Se dirá que, después de todo, el Gobierno trata de beneficiar por igual al conjunto de los ciudadanos; aunque mejor sería llamarlos contribuyentes. Claro que la realidad es más amarga. Obsérvese la comparación con un suceso cotidiano. Todos los días laborables, muy de mañana, se registran las mismas retenciones en las carreteras de las grandes ciudades. Tales atascos suponen una ingente pérdida de tiempo y productividad. A la vez, es claro que no existe ningún plan de obras públicas de envergadura para ir resolviendo tal derroche. Ni siquiera contamos con un Ministerio de Obras Públicas como tal. Es una buena analogía del marasmo de la política española actual. Tampoco es un consuelo el hecho de que se reproduzca en otras sociedades.

El gran dilema moral es si los españoles se encuentran satisfechos o no con las acciones de los políticos que nos gobiernan. (Ellos dicen "actuaciones"). La respuesta habría que darla cada uno según su posición social y política, su biografía, sus intereses. Vista así la cuestión, cabe concluir que el vecindario se encuentra, más bien, despolitizado. El grueso de la mal llamada "ciudadanía" bastante tiene con sobrevivir y disfrutar todo lo que puede.

El Gobierno y sus terminales propagandísticas se encargan de suavizar los problemas colectivos. Cuando no puede o no sabe hacer otra cosa, acude a una solución léxica; es baratísima. Los parados no son tales, sino los inmersos en la regularización del empleo.
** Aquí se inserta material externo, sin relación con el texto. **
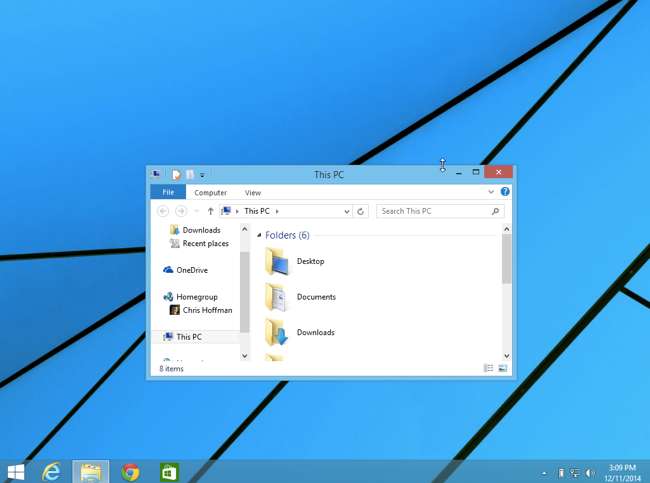Open the View ribbon tab
Screen dimensions: 650x483
tap(253, 192)
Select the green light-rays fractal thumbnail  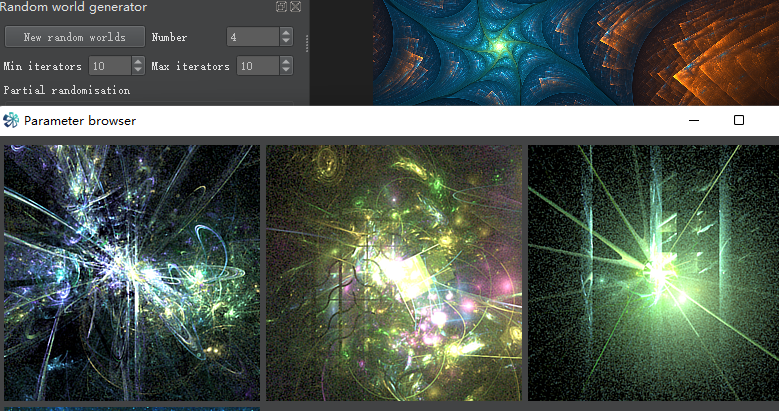point(652,272)
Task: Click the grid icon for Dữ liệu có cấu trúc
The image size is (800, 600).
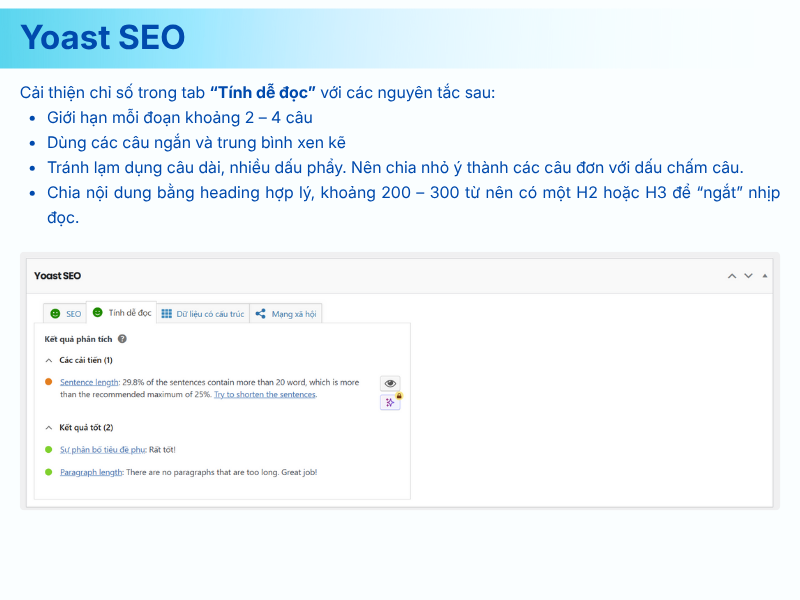Action: (167, 314)
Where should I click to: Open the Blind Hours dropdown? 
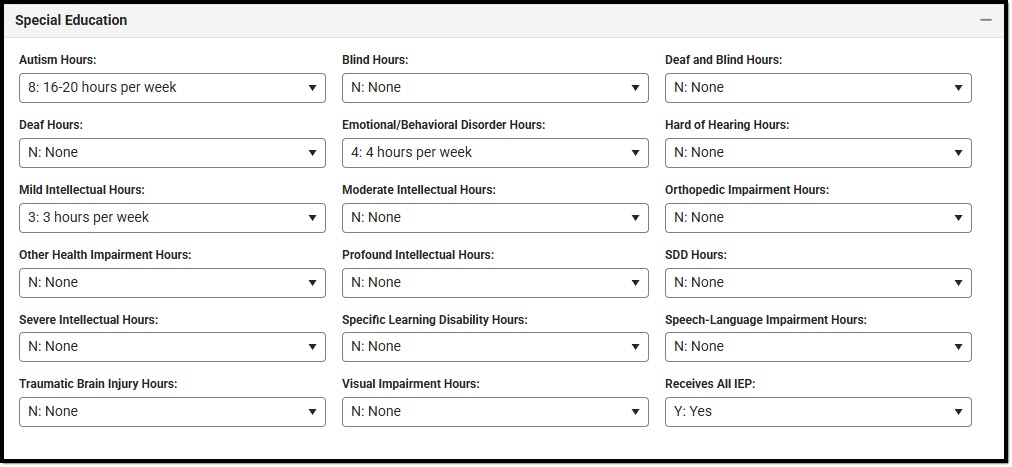[495, 88]
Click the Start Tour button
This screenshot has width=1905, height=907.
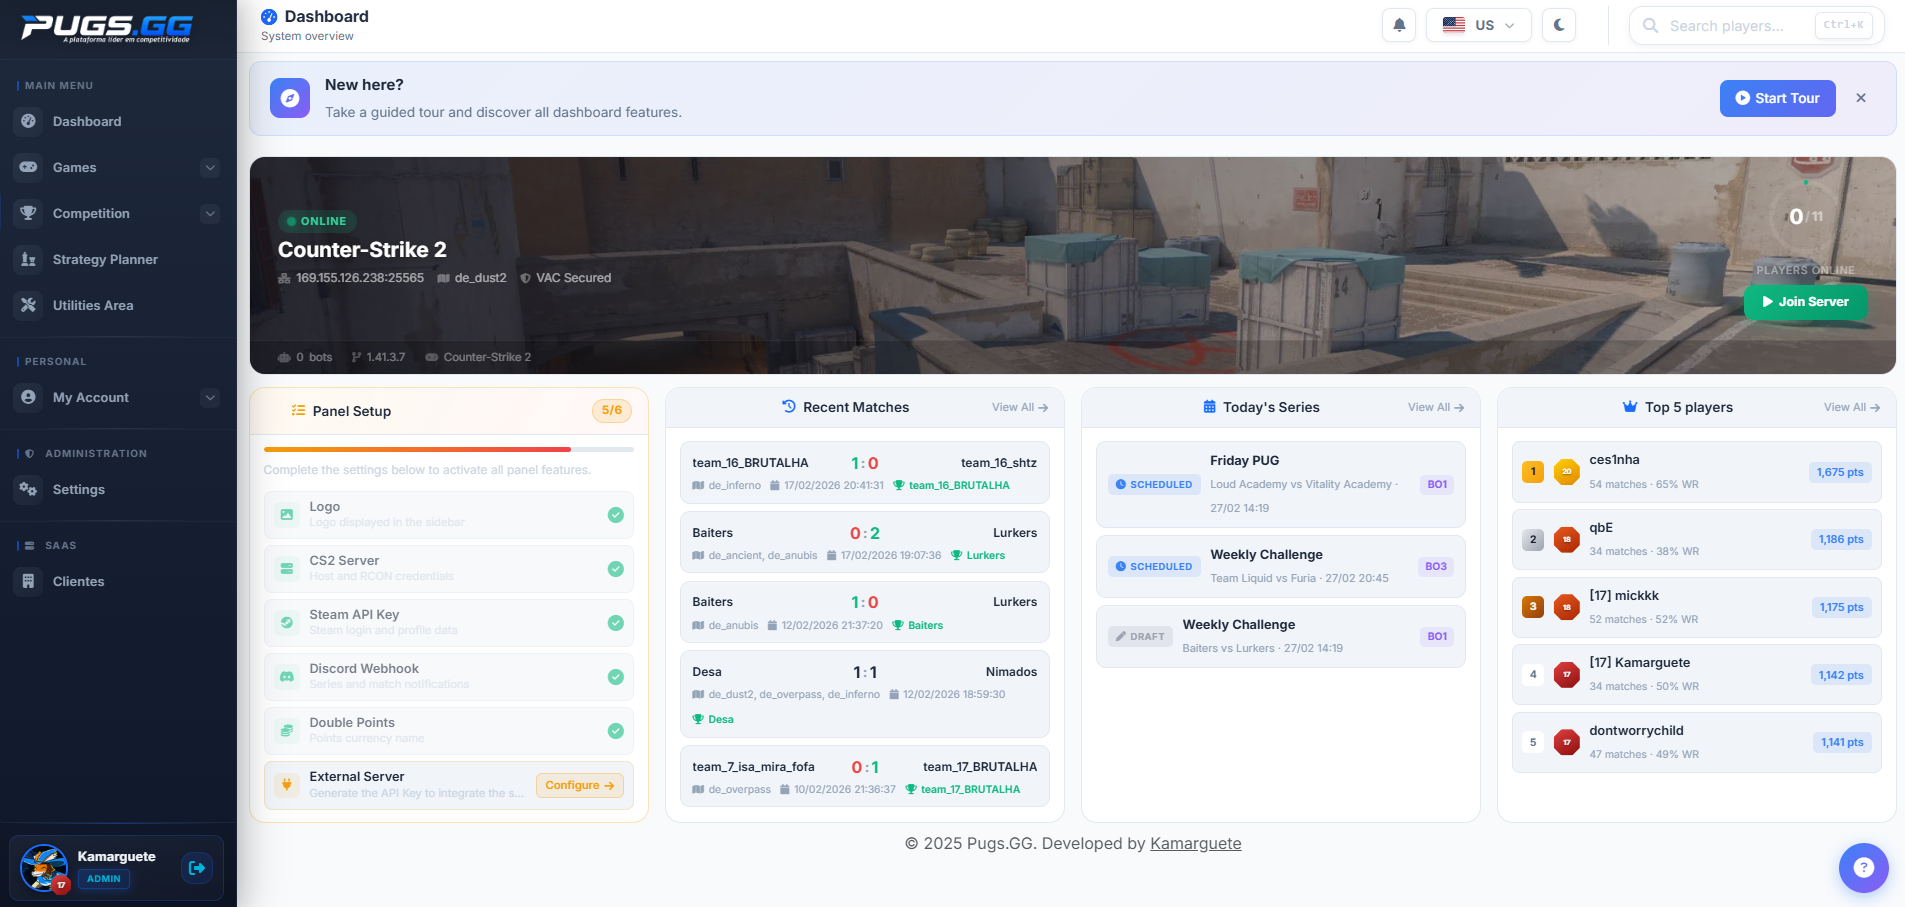point(1777,98)
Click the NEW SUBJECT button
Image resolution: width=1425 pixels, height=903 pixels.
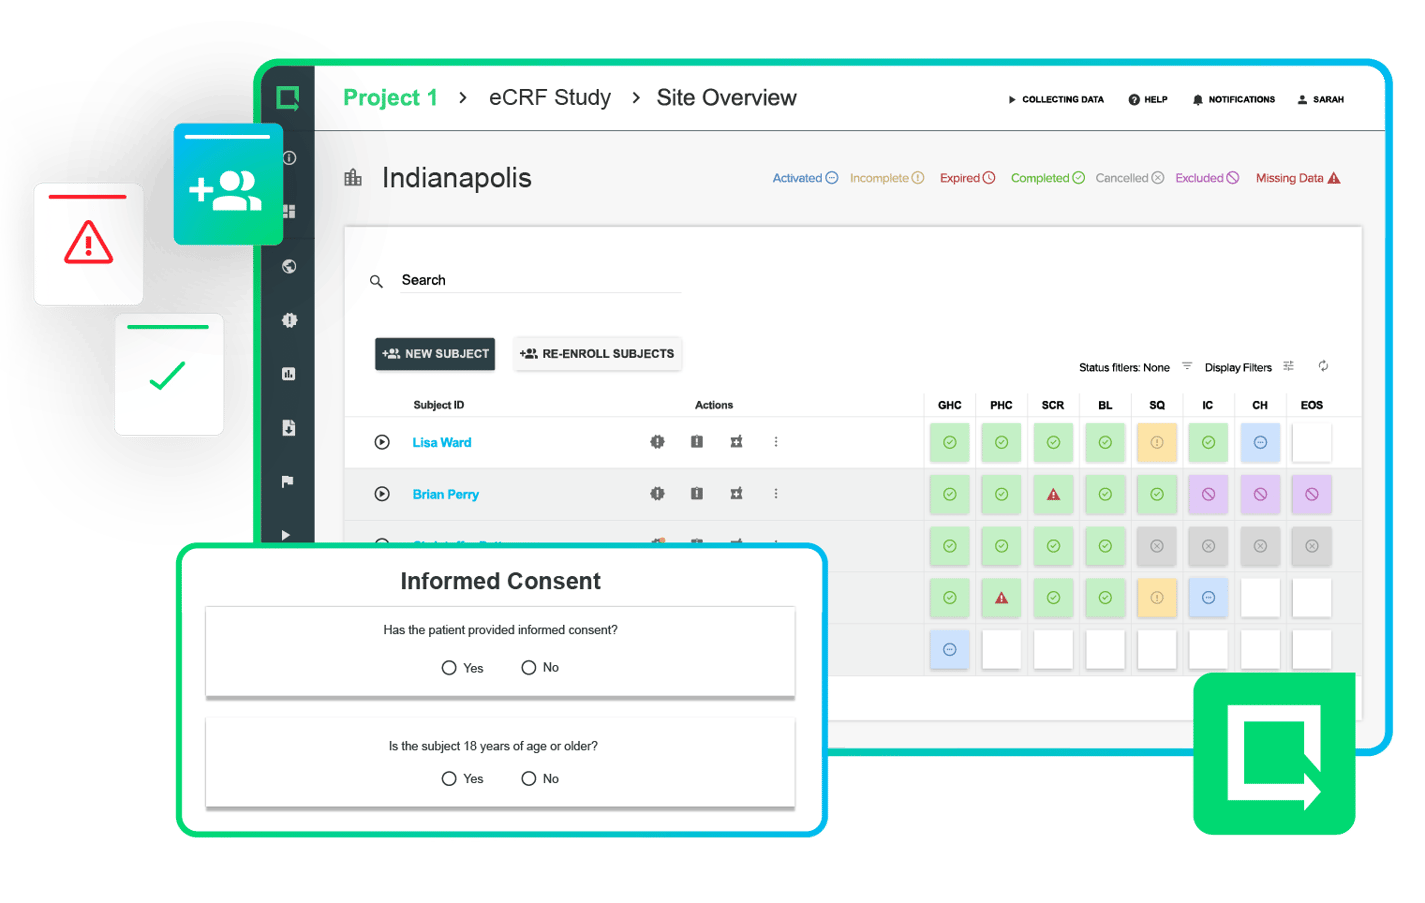435,354
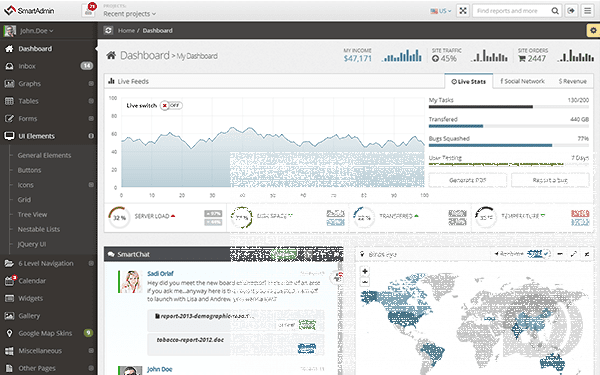Open the hamburger menu collapse icon
600x375 pixels.
click(588, 11)
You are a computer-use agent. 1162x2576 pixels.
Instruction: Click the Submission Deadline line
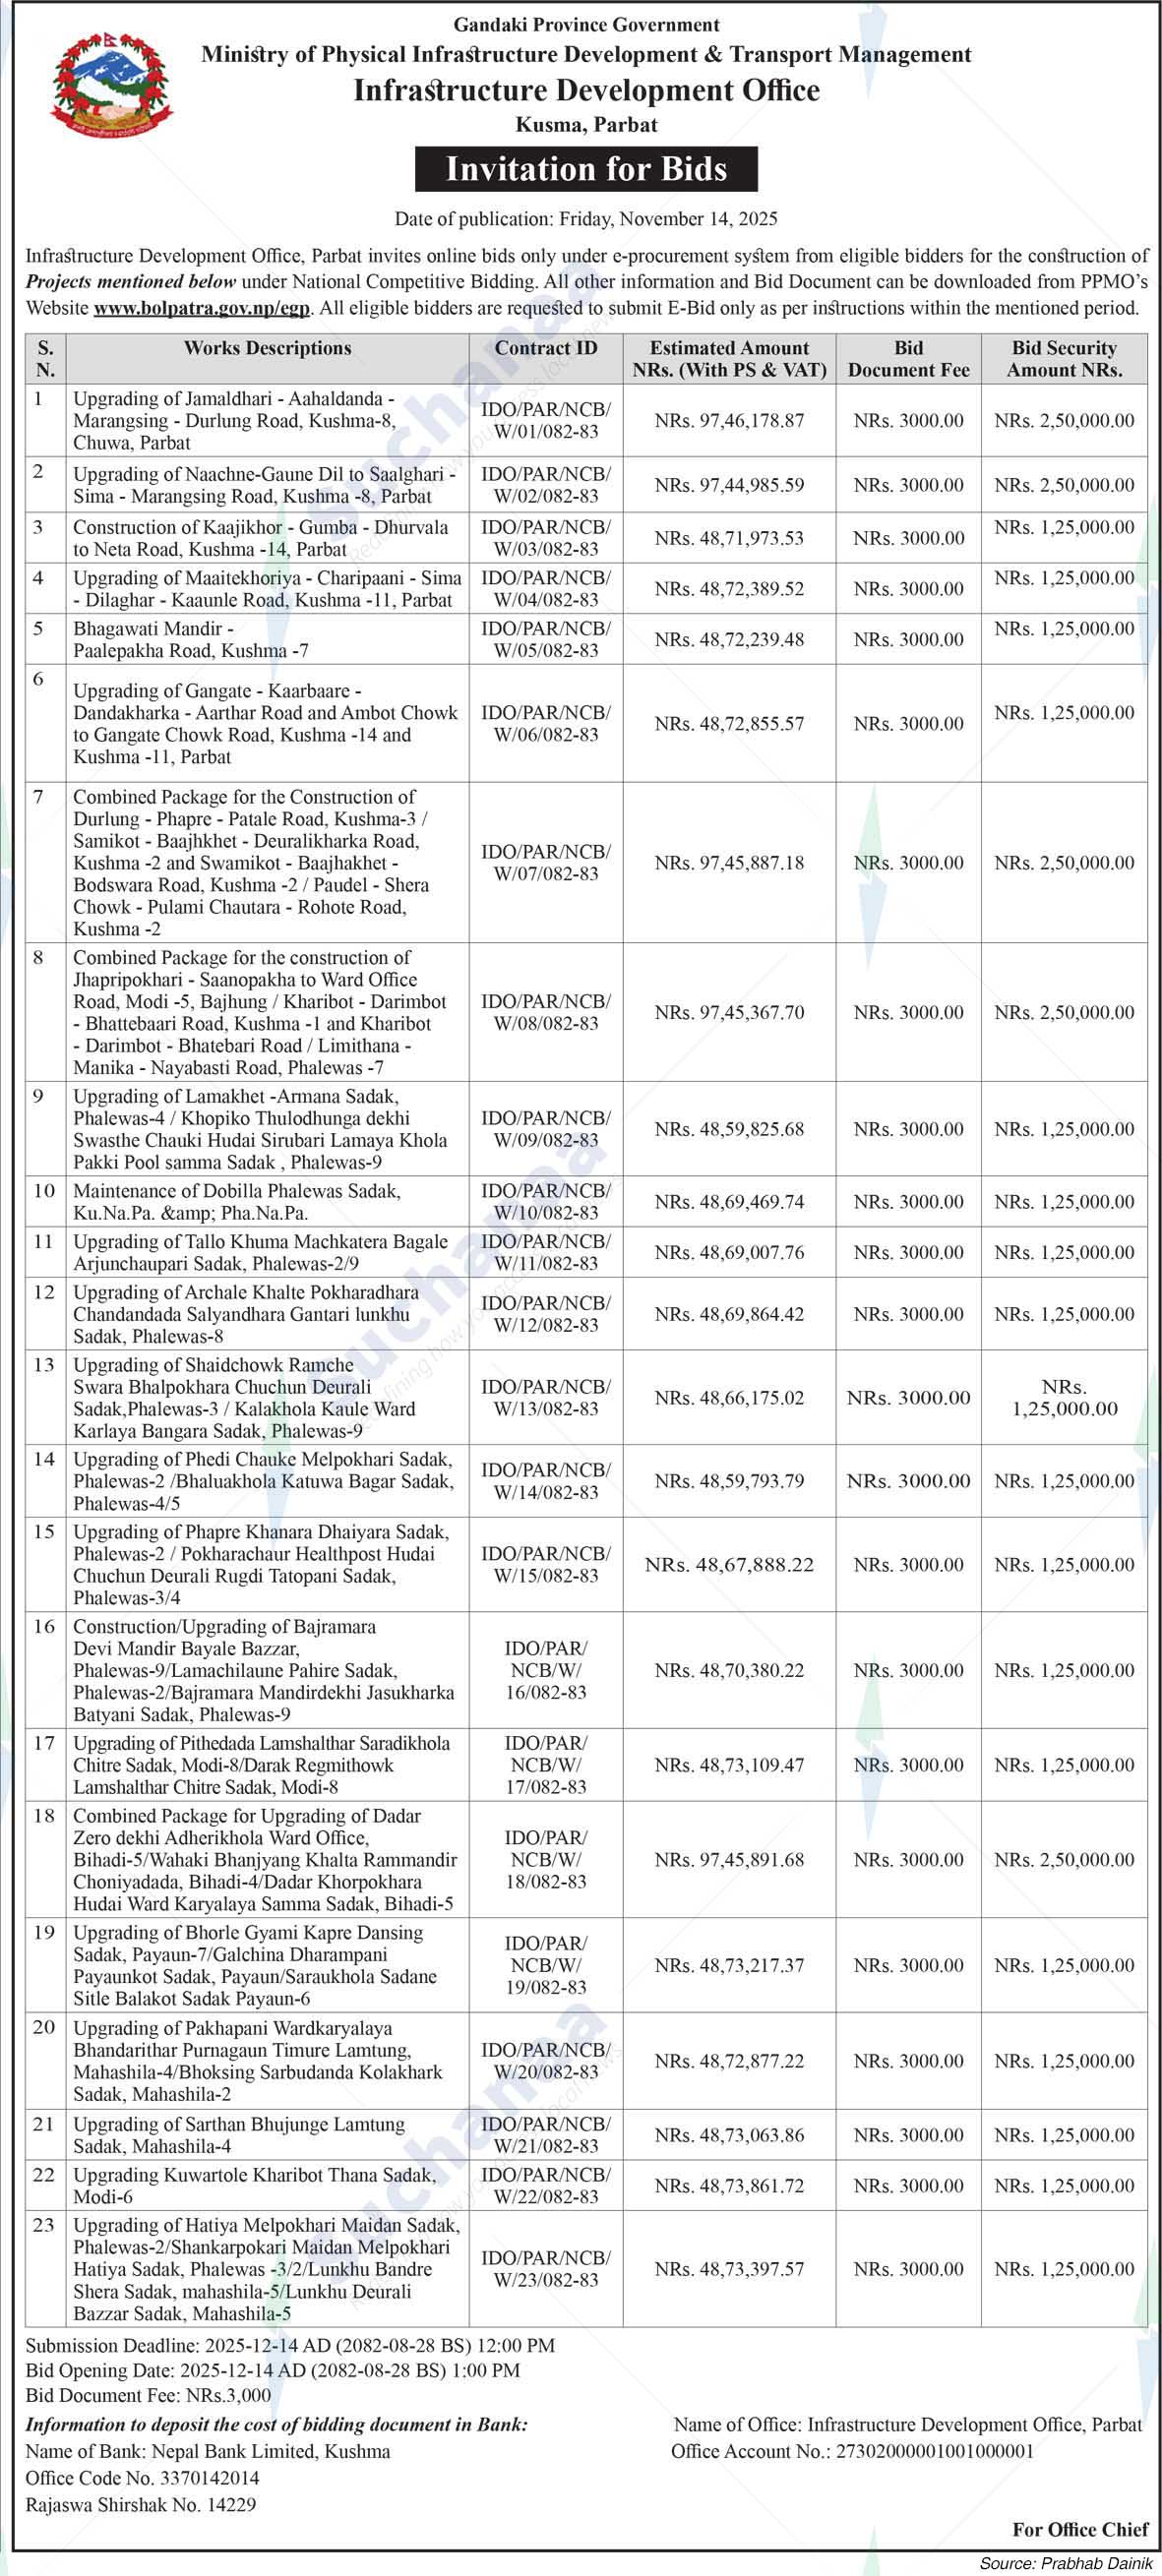(290, 2345)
Los trabajadores interinos mejoran mucho sus expectativas cuando se etiquetan como fijos discontinuos. La incesante subida de los impuestos se tolera si es parte de la armonización fiscal. La inflación no es tan gravosa cuando nos convencemos de que es solo puntual. El esfuerzo que supone el sistema de enseñanza (en la edad) obligatoria se mitiga mucho si se interpreta como una especie de guardería para los niños y adolescentes. Los padecimientos colectivos se toleran bastante bien con la combinación de alcohol, fútbol y lotería.

Para unos será un pesar y para otros una esperanza. El hecho es que los españoles nos encontramos en los amenes de un ciclo político. En el cual sucede que el poder lo ha disfrutado la alianza entre la izquierda progresista y los separatistas vascos y catalanes. (Por cierto, la historia se repite: es la misma asociación que se produjo en 1936 con el Frente Popular; aciaga precedencia). Probablemente yo no veré otra cosa, pero los españoles posteriores (que son casi todos) tendrán la oportunidad de experimentar otra cultura política. Es algo que se huele en el ambiente, a menos que uno ande resfriado.